Great news @ChantalMB! Hope you are feeling better now. The easiest option is probably to send me the corrected md + additional files via email, I'll add them here and link the commit to the discussion. You can also do the changes via a pull request, but still need to send me the additional files separately.

tiagosousagarcia avatar Mar 15 '22 08:03 tiagosousagarcia

@tiagosousagarcia Just sent everything your way via email!

ChantalMB avatar Mar 15 '22 17:03 ChantalMB

@programminghistorian/technical-team or @anisa-hawes, I wonder if anyone could give me a hand here: since the location of the drafts has been changed, it seems that the link for local datasets is broken in the preview -- is there any trick to referencing it that I'm missing? Currently I have it as /assets/[LESSON-SLUG]/[FILE-NAME].EXT -- I know other lessons also suffer from this problem (at least #416)

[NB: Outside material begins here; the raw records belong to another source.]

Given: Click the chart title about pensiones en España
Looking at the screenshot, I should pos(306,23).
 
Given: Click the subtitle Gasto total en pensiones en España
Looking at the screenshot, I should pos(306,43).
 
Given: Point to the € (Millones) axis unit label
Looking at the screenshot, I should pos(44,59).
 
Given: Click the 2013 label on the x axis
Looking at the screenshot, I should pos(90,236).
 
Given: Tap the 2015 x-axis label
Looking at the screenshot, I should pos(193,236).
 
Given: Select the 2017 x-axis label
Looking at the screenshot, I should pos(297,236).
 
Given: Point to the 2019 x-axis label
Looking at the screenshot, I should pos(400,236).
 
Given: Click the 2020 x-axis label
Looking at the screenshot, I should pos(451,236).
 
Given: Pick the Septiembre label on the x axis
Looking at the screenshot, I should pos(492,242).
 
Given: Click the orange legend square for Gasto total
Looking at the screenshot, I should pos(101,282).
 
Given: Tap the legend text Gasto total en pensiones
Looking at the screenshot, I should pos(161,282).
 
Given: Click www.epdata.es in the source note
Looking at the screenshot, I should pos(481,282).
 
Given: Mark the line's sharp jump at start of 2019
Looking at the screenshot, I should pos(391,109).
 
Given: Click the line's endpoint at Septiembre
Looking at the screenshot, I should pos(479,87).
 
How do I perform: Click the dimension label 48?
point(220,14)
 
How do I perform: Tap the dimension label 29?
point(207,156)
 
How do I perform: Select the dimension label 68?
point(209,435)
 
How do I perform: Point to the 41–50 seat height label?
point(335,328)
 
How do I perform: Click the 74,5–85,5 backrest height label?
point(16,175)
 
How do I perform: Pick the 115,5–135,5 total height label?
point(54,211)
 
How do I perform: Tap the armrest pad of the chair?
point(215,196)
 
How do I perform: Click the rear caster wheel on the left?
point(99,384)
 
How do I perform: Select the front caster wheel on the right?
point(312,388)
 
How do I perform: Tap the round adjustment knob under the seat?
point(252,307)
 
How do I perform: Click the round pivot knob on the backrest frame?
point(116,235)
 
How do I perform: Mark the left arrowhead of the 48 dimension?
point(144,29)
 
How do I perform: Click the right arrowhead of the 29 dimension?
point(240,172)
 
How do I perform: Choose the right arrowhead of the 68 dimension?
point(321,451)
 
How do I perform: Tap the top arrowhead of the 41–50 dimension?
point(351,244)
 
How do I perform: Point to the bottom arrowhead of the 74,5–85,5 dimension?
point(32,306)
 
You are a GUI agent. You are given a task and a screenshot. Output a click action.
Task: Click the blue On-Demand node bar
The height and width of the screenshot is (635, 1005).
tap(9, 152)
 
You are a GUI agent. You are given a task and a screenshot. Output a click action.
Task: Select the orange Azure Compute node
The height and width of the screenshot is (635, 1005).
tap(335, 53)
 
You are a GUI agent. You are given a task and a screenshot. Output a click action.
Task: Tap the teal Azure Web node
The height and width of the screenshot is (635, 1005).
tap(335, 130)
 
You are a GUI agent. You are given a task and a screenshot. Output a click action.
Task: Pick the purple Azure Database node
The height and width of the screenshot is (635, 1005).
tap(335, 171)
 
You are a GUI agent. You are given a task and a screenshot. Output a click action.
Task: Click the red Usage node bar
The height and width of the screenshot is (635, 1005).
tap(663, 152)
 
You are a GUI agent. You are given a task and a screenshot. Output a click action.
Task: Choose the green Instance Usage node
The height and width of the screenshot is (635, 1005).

tiagosousagarcia avatar Mar 16 '22 09:03 tiagosousagarcia

Hello @tiagosousagarcia. Hmmm. This is strange... Let me take a look... When we made changes to the directories where the lesson .md files are saved, we didn't make any changes to the images or assets directories. The URL format should indeed be:

/assets/lesson-slug-here/asset-file-name.ext

anisa-hawes avatar Mar 16 '22 15:03 anisa-hawes

Ah, so when the lesson is moved over to Jekyll for publication, we update any /assets or other internal links so that they are 'relative' links. Until then, we need to use full links, i.e., https://github.com/programminghistorian/ph-submissions/blob/gh-pages/assets/interrogating-national-narrative-gpt/articles.txt.

anisa-hawes avatar Mar 16 '22 16:03 anisa-hawes

Thanks so much for these revisions, @ChantalMB. Just a quick note to officially introduce myself--I'm glad to be working with you all on this! We've reached out to potential reviewers, and once we know more I'll be back in touch about next steps.

jrladd avatar Mar 18 '22 18:03 jrladd

Thanks very much for your review, @lorellav! Just so you know, @ChantalMB, our typical policy is to wait for both reviews before starting revisions. So you can check out the review (#473) for now, and I'll be back in touch once there's a second review in.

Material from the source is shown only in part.